Prove that a group G of order 4 is abelian.?

Question

Hints: case I: G is cyclic.
Case II: G is not cyclic- in this case show G can't have an element of order 3; then prove that if all the non-identity elements of a group are of order 2, the group is abelian.

Please try to use these hints to solve.....

Answer 1

Suppose G has an element g of order 3. Then the cyclic subgroup generated be g contains three elements {g, g^2, g^3 = e}, where e is the identity. But the order of every subgroup must divide the order of G, and this is a contradiction. So G has no element of order 3.

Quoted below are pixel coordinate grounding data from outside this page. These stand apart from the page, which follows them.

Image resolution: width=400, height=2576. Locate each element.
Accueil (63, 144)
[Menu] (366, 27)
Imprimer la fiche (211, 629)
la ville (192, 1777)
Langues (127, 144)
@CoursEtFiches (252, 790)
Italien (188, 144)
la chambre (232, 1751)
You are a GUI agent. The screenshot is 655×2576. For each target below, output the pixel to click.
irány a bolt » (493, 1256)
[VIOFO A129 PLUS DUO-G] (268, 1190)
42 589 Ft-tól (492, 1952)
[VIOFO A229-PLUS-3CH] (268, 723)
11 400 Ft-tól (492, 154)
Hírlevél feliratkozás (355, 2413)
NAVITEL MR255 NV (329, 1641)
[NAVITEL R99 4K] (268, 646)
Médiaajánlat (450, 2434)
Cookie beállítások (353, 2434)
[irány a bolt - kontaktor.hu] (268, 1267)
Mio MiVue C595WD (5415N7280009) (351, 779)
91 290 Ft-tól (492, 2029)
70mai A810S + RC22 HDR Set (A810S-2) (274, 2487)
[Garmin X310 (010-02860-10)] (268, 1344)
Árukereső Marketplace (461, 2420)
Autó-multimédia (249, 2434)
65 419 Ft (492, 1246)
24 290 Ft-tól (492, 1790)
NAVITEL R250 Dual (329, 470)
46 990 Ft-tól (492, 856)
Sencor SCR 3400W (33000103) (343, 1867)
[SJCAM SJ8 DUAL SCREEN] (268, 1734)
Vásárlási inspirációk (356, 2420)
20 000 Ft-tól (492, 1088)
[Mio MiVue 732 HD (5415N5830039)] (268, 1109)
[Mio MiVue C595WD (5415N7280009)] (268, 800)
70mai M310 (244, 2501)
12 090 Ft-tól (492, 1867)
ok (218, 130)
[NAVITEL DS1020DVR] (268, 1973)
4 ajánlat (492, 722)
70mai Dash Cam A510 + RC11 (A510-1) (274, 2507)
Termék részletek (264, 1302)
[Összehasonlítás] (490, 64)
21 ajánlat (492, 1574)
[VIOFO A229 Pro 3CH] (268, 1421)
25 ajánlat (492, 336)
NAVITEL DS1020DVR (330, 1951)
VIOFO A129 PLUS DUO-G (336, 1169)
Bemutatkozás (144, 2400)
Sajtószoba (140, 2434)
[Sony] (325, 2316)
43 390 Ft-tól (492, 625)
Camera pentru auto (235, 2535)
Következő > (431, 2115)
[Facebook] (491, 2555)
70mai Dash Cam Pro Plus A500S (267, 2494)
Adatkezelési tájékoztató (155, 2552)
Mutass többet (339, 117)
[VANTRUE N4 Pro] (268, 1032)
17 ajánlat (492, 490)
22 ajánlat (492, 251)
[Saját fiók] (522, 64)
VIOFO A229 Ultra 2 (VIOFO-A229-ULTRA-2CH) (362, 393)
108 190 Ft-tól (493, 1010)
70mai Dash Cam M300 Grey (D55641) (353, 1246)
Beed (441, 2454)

G also has no element of order 4, because in Case II, G is not cyclic. Thus G = {e,a,b,c}, where e is the identity, and each of a, b, and c has order 2. Now consider the multiplication table.

__| e | a | b | c |
*****************
e * e | a | b | c |
a * a | e |__|__|
b * b |__| e |__|
c * c |__|__| e |

Now look at the second row. We want to find ab; this cannot be a and cannot be b, so it must be c. Then ac must be b, because every row in the table must conttain evry element in the group.

Similar considerations in the third row tell us that ba = c, and bc = a. You know how to complete the table, and now by inspection, we see G is abelian.

Answer 2

(a) think G is an abelian group with 2 factors, a and b, of order 2. I declare that the subgroup is {0, a , b, ab}. We merely might desire to earnings that the gang satisfies the gang axioms. a million) Associativity - holds directly, because of the fact the operation in our subgroup is comparable to in G. 2) identity - we've 0 because of the fact the identity. 3) Inverses - on condition that a and b are order 2, we've a * a = a^2 = 0 and b * b = 0. subsequently, the inverse of a is a, and the inverse of b is b. Now evaluate the ingredient ab. it is likewise its very own inverse. to work out this: ab * ab = (by utilising commutivity) a^2 * b^2 = 0 * 0 = 0. So, we've shown that {0, a, b, ab} is definitely a set; especially, it particularly is a subgroup of G of order 4. (b) might desire to you make sparkling what you mean by utilising Z(G) and C(a)? all and sundry makes use of diverse notation, so it extremely is not sparkling. i wish this helps!